◆ TASK TO CARRY OUT
Each entry listed below should be reproduced word for word.

◆ STUDY MATERIAL

==============================

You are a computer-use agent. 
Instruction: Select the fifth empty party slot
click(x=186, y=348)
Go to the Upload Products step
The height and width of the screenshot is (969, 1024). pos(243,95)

==============================

◆ SOLUTION
You are a computer-use agent. 
Instruction: Select the fifth empty party slot
click(x=186, y=348)
Go to the Upload Products step
The height and width of the screenshot is (969, 1024). pos(243,95)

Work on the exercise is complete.